Задания >>
1) Перепишите без изменений отрывок из приведенного ниже текста о супах, начиная со слов "Так я и сделал, так" и заканчивая словами "на три пальца.".
2) Продолжите приведенный ниже текст о супах с того места, где он обрывается.

Фрагмент текста >>
• • • • •

Так я и сделал, так я и сделал, и заказал суп из бычьих хвостов и после этого понял, что не зря родился и так долго диву на этом свете.
Крепкий, по-тореодорски выразительный бульон, картошка внушительной резки, букет ароматов — перцев, помидоров, трав… всё это так, но груда порубленного на фаланги хвоста должна выпирать из супа как минимум на три пальца.
И, конечно, особый шик — обсасывать каждую косточку.
Бараний суп Иерусалимского базара
Архитектурно и по всем прочим признакам Иерусалимский базар очень похож на Стамбульский, только значительно больше, да и арабы погорластей турок будут. А в остальном — базар, он и есть базар, не рынок же.
Затащил нас знакомый еврей в какую-то арабскую харчевню, скорее неказистую, чем грязную: «вам непременно надо отведать здесь бараний суп!» Дамы наши, глянув на этот суп, наотрез обещали подождать нас за углом. И очень правильно сделали. В сильно непрозрачном бульоне, растворившем жир до суспензии, грудой лежали бараньи мясистые кости. Вдохновлённые отсутствием дам, мы навалились… Это было так грубо, так брутально, но оторваться от костей было невозможно. Бульон мы, конечно, тоже вылизали до блеска, до жирного блеска наших рож.
А потом, разумеется, выслушали от наших дам всё, что они о нас думают, и, притворно вздыхая и извиняясь, мы втайне гордились тем, что мы — настоящие мужики, злобные и кровожадные.

• • • • •

Список строк >>
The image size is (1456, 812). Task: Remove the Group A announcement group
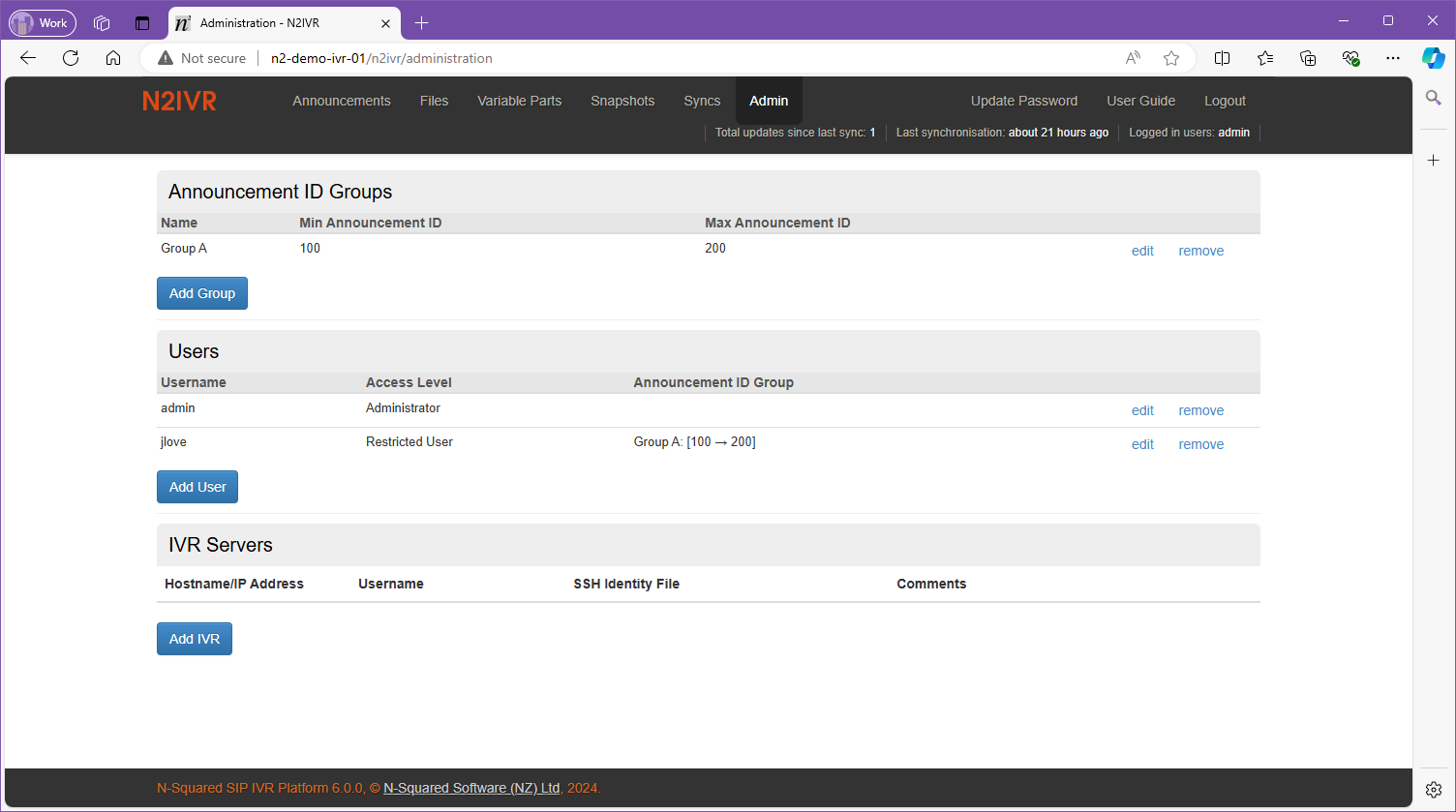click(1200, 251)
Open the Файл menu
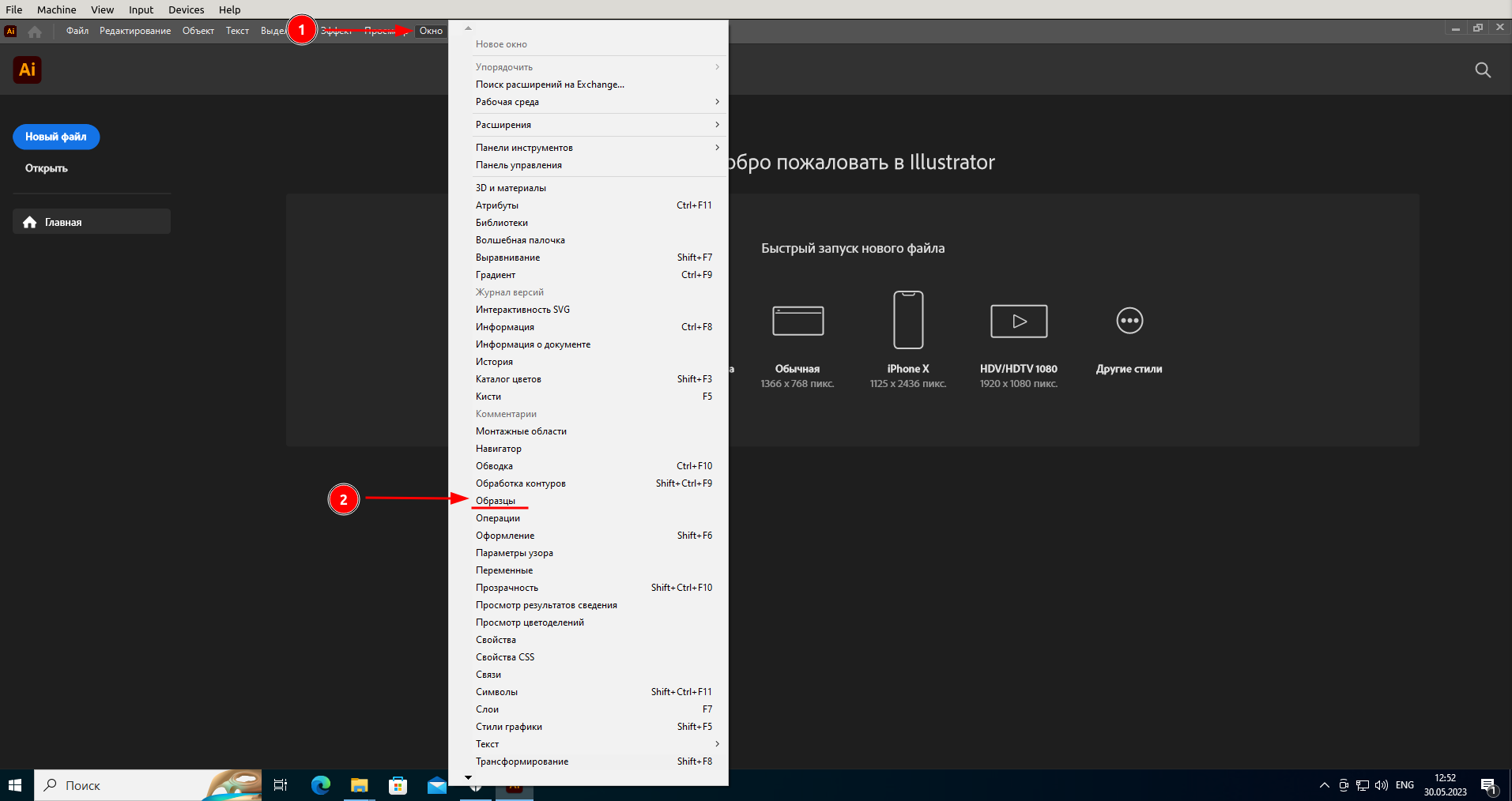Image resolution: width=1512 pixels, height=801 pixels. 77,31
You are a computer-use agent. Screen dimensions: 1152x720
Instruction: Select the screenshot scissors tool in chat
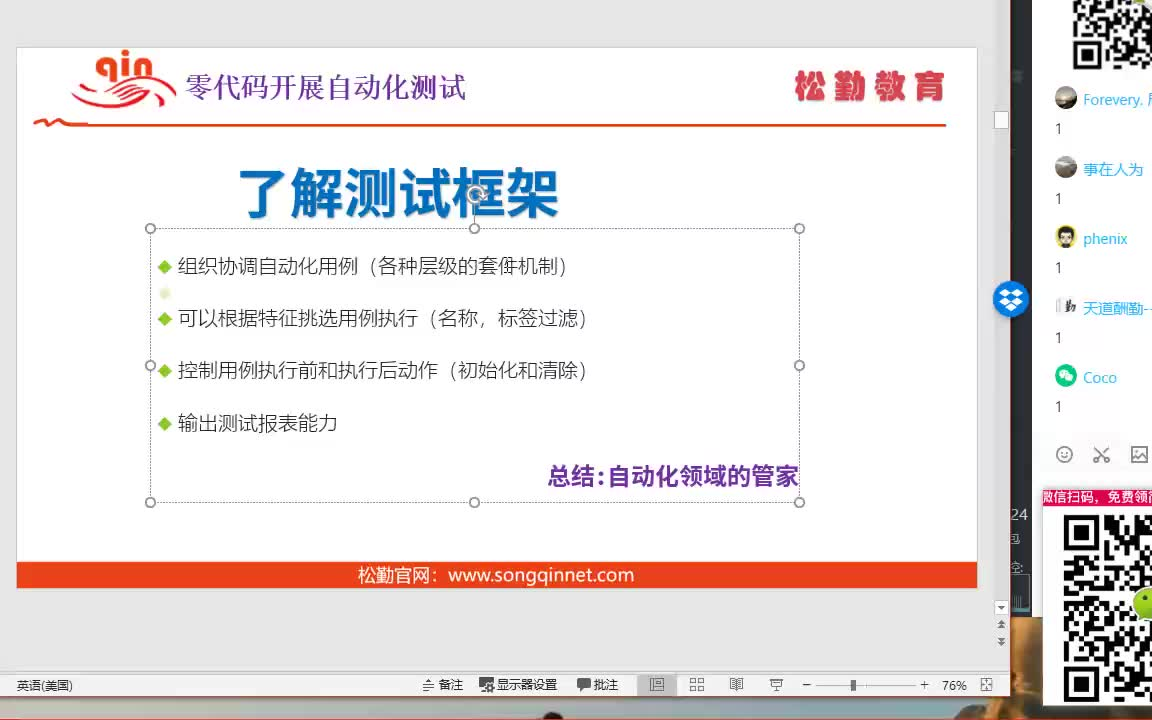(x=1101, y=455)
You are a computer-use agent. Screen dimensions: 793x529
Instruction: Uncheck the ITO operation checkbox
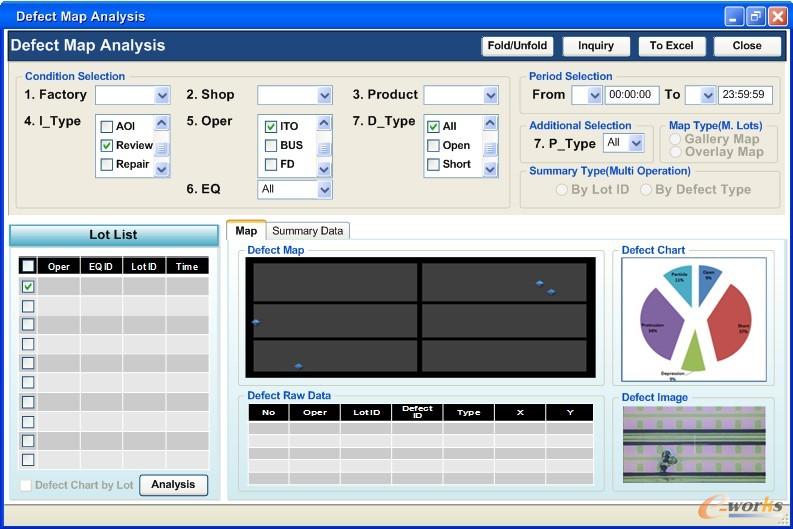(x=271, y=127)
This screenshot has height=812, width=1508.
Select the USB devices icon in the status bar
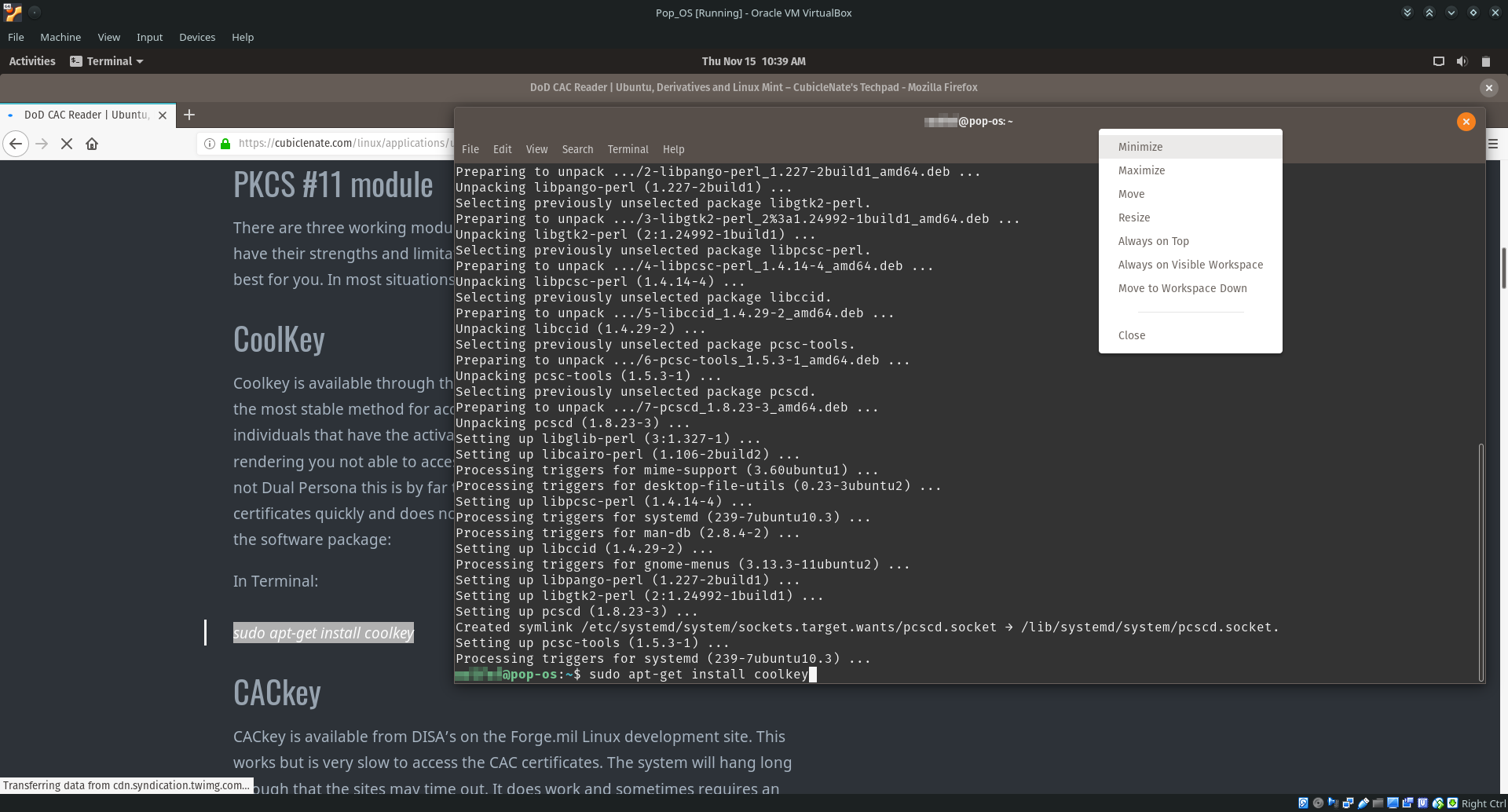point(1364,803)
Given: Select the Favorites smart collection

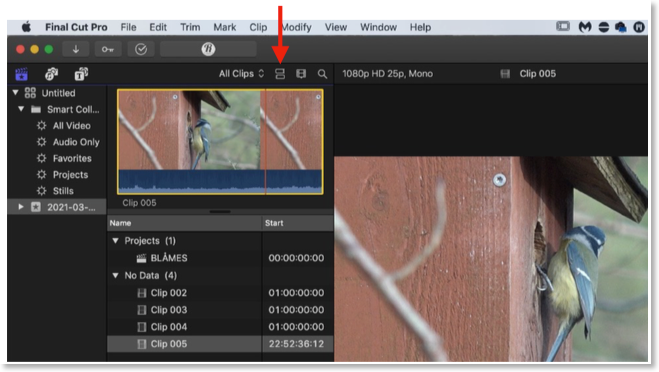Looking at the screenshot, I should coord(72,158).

• • • • •

Ответы >>
1)
Так я и сделал, так я и сделал, и заказал суп из бычьих хвостов и после этого понял, что не зря родился и так долго диву на этом свете.
Крепкий, по-тореодорски выразительный бульон, картошка внушительной резки, букет ароматов — перцев, помидоров, трав… всё это так, но груда порубленного на фаланги хвоста должна выпирать из супа как минимум на три пальца.

2)
Английский суп
Был промозглый английский, совершенно в диккенсовском стиле, декабрь. Мы продрогли и промокли как распоследние Дэвиды Копперфильды и в таком плачевном состоянии ворвались в ресторан. Чопорные и, ну, очень престарелые официантки, в белых передниках и белых же чепцах, церемонно обслуживали нас. На первое одна из этих леди раздавала нам тарелки, держа каждую в полотенце — они были раскалёнными и почти у точки плавления.
Другая леди разливала по тарелкам суп из огромной и, судя по полотенцам, также раскалённой супницы увесистым половником — чётко и очень расчётливо, хоть по каплям измеряй каждую порцию.
Не сомневаюсь, что это была говядина, всё остальное — намешано буквально всё: и крупы, и овощи, бульон явно загущён мукой и сливками, может ещё чем. Помимо того, что он был очень горяч и не имел намерения остывать, он ещё был чрезвычайно вкусен и, безусловно, нёс в себе заряд здоровья и оздоровления. Черпальщица с английской методичностью разлила суп до копейки, не оставив на добавку даже пенни.
Когда нам подали второе, я, тогда, в 1984 году, не владея ни одним английским словом, кроме «уыпьем уодки», всё-таки спросил, так что же это было? Леди меня, как ни странно, поняла и величественно, подобно церемониймейстеру, провозгласила: «soup Windsor». Так как мы только что вернулись в Лондон из Виндзора, я ей безоговорочно поверил и даже запомнил название.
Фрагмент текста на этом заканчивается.